US Congresswoman in Pakistan amid turmoil sparked by foreign conspiracy row

Islamabad, Apr 20 (EFE).- United States Congresswoman Ilhan Omar arrived in the Pakistan capital Wednesday amid a raging political crisis in the nuclear-powered South Asian country, sparked by ousted prime minister Imran Khan’s accusation that Washington had conspired to unseat him.

The Muslim Congresswoman will meet Pakistani officials and political leadership during her four-day trip to Pakistan.

“The Congresswoman will hold meetings with various dignitaries as well as the political leadership,” foreign ministry spokesperson Asim Iftikhar told EFE.

The spokesperson said she was likely to visit Lahore and parts of the disputed Kashmir region under Pakistani control.

The visit comes amid an unprecedented strain in ties between the US and Pakistan during the previous government of Imran Khan.

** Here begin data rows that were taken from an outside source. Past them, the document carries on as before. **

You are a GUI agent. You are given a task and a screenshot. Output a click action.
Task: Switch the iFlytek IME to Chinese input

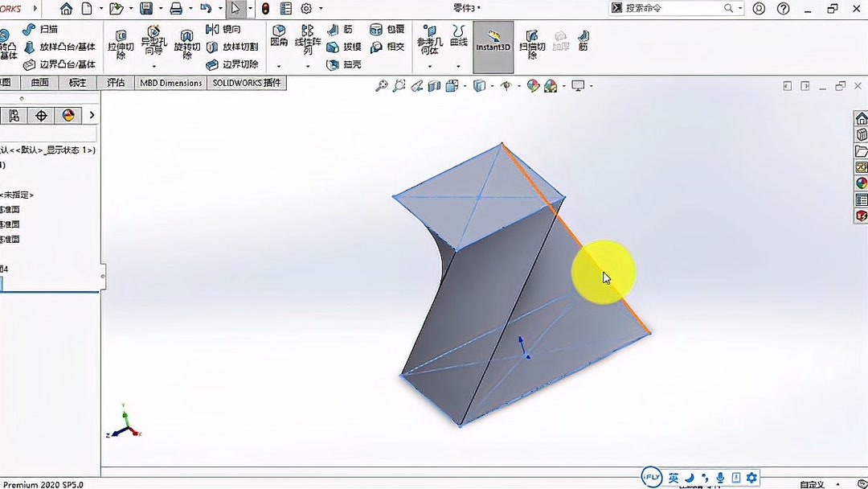672,477
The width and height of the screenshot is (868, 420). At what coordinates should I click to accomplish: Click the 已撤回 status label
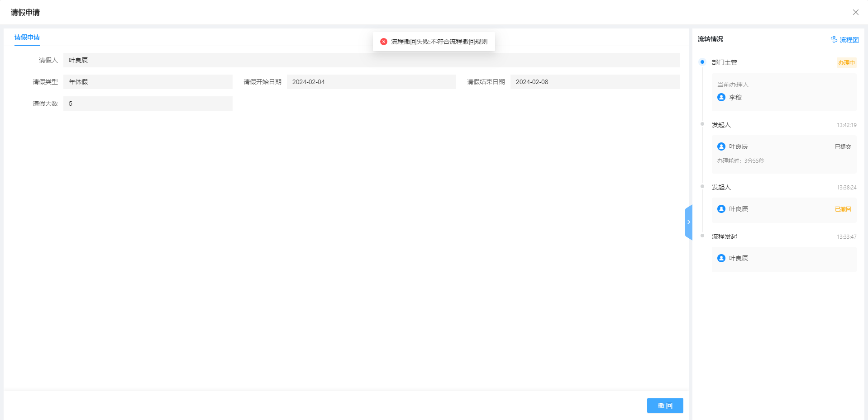click(x=843, y=209)

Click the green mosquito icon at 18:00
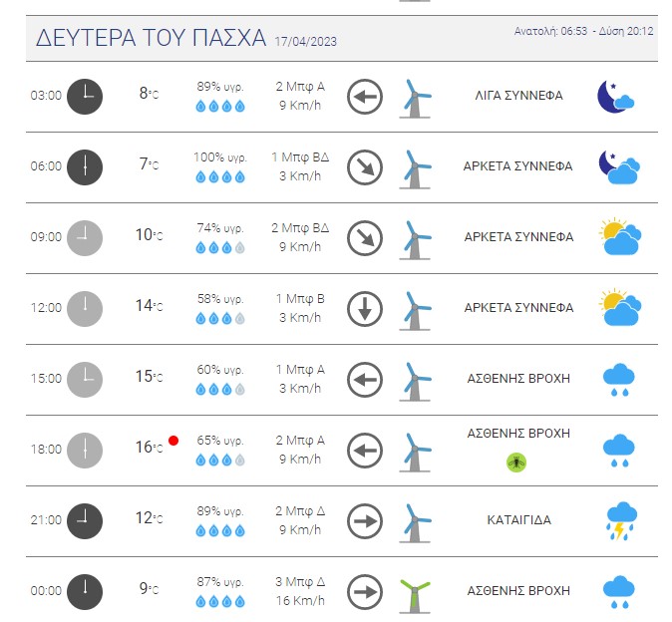(516, 463)
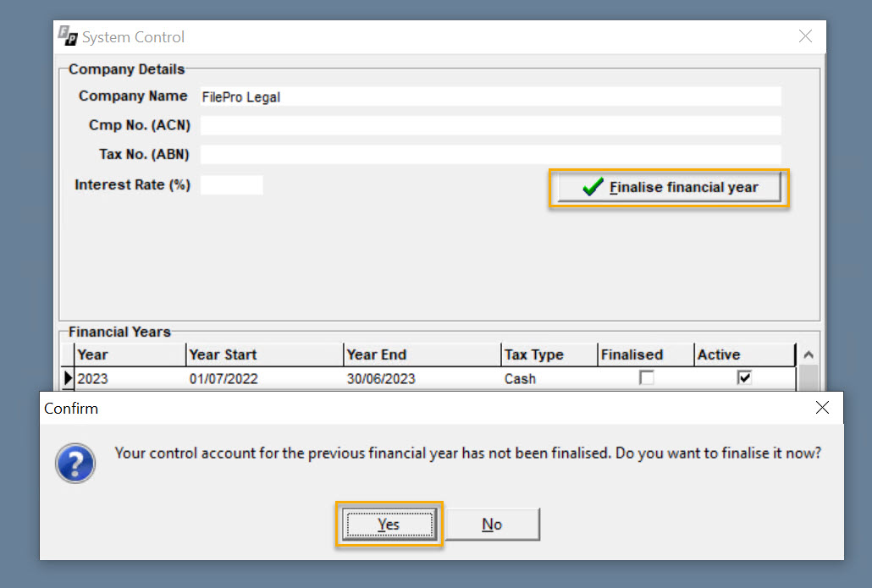Click the green checkmark on Finalise financial year button
872x588 pixels.
(592, 186)
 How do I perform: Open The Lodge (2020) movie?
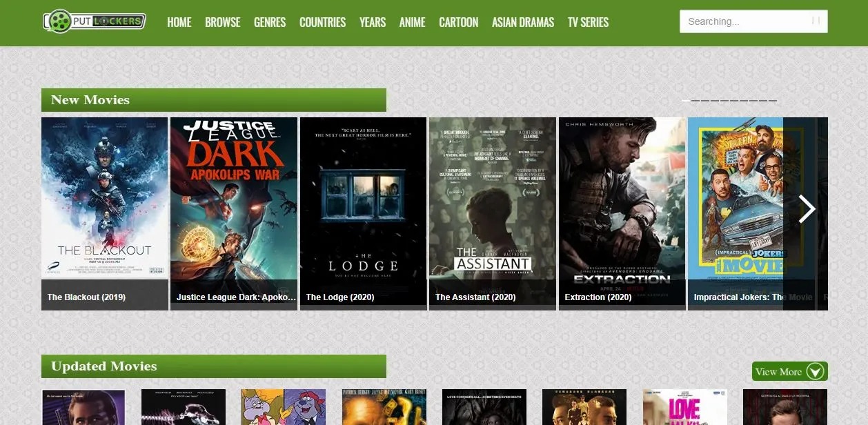coord(363,200)
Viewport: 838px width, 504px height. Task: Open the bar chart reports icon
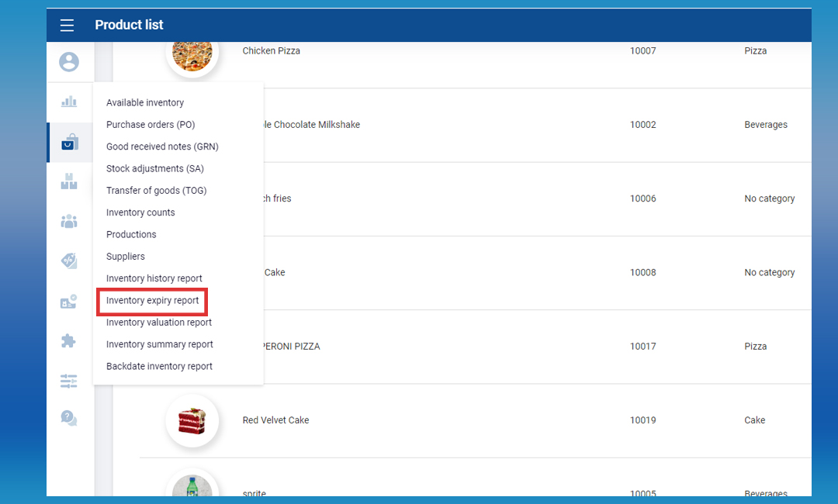click(x=69, y=102)
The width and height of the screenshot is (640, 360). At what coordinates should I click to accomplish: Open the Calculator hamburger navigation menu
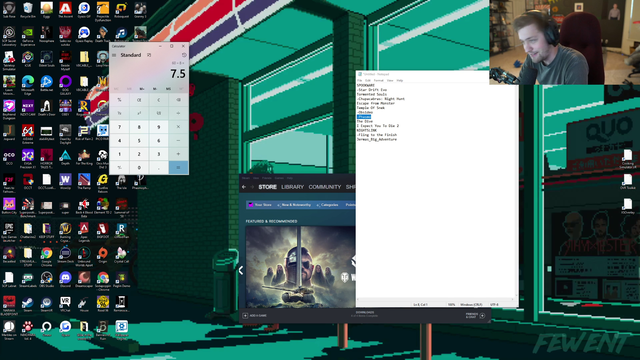point(114,55)
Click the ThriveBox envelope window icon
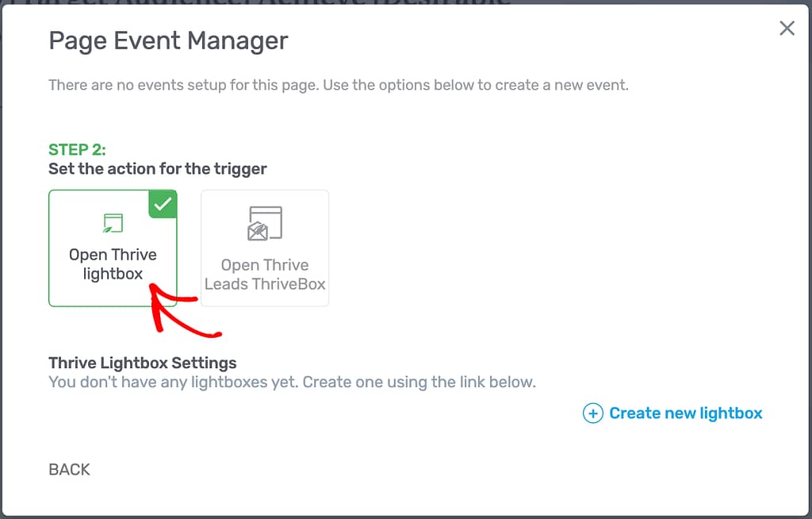Viewport: 812px width, 519px height. coord(265,224)
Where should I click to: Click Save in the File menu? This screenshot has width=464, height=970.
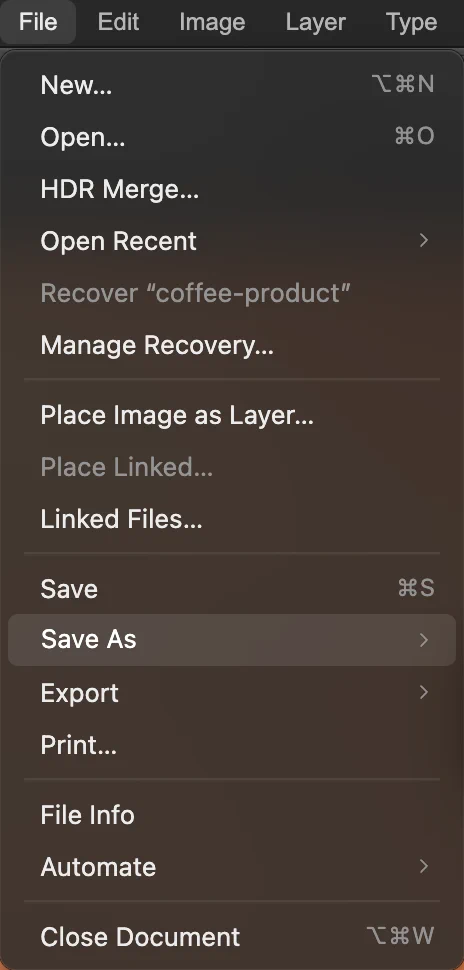click(232, 588)
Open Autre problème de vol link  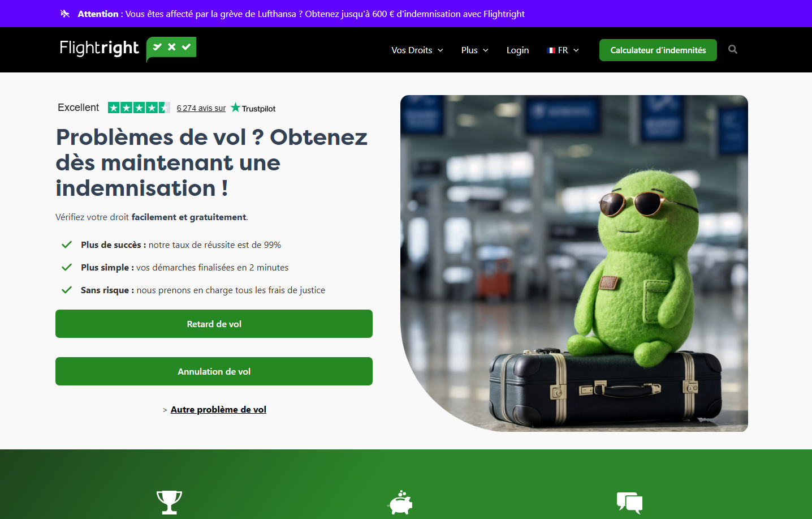(x=218, y=409)
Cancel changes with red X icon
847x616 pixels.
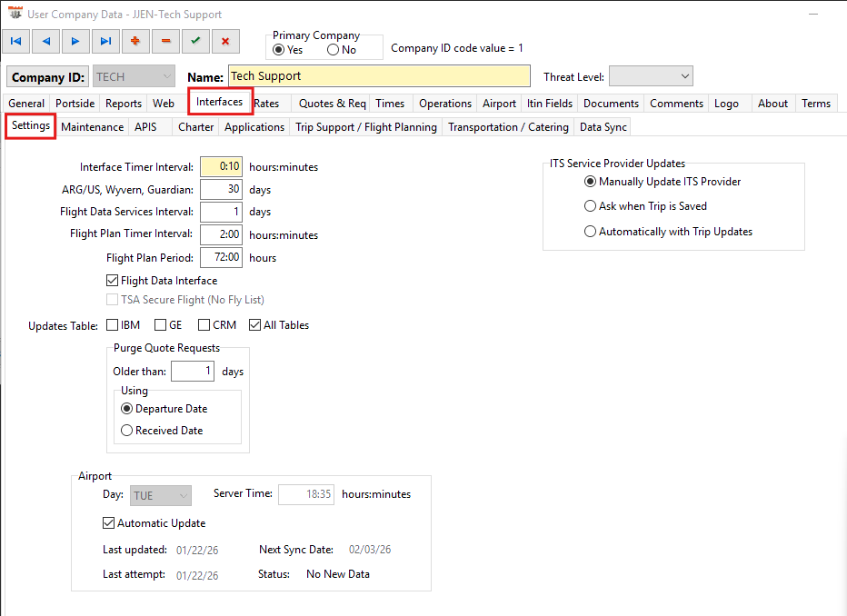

Khan has alleged that the US conspired with the Pakistani opposition to oust him after his Moscow visit to meet President Vladimir Putin on Feb.24, the day Russia invaded Ukraine.

Khan said the US and its western allies were enraged as Pakistan began a new era of an independent foreign policy and refused to back a United Nations resolution to condemn the Russian invasion of Ukraine.

Washington has denied the allegations.

Khan’s meeting with Putin signaled growing proximity between Pakistan and Russia after the hurried US withdrawal from Afghanistan last August.

Khan was ousted from power earlier this month after losing the parliamentary majority as some of his allies and his party lawmakers abandoned him.

The parliament elected a new coalition government led by Prime Minister Shehbaz Sharif, a pro-western politician and the younger brother of three-time former premier Nawaz Sharif.

Omar, known for being vocal against Islamophobic voices and her support for the Palestinian cause, is the first senior US official to visit Pakistan after the formation of the new government and the “foreign conspiracy” row.

She has also condemned India’s alleged human rights violations in the disputed Kashmir region, divided between India and Pakistan amid sovereignty claims over the Muslim-majority Himalayan territory.

“We should be calling for an immediate restoration of communication, respect for human rights, democratic norms, and religious freedom, and de-escalation in Kashmir,” Omar tweeted in 2019, days after India unilaterally stripped the disputed region of its semi-autonomy after imposing months-long security lockdown.

She demanded that international organizations should be allowed to “fully document what is happening on the ground.”

Omar’s criticism of Indian Prime Minister Narendra Modi’s controversial Kashmir decisions made her a target of harsh and sometimes abusive social media criticism in India.

She represents Minnesota’s 5th Congressional District, which includes Minneapolis and surrounding suburbs, in the US House of Representatives.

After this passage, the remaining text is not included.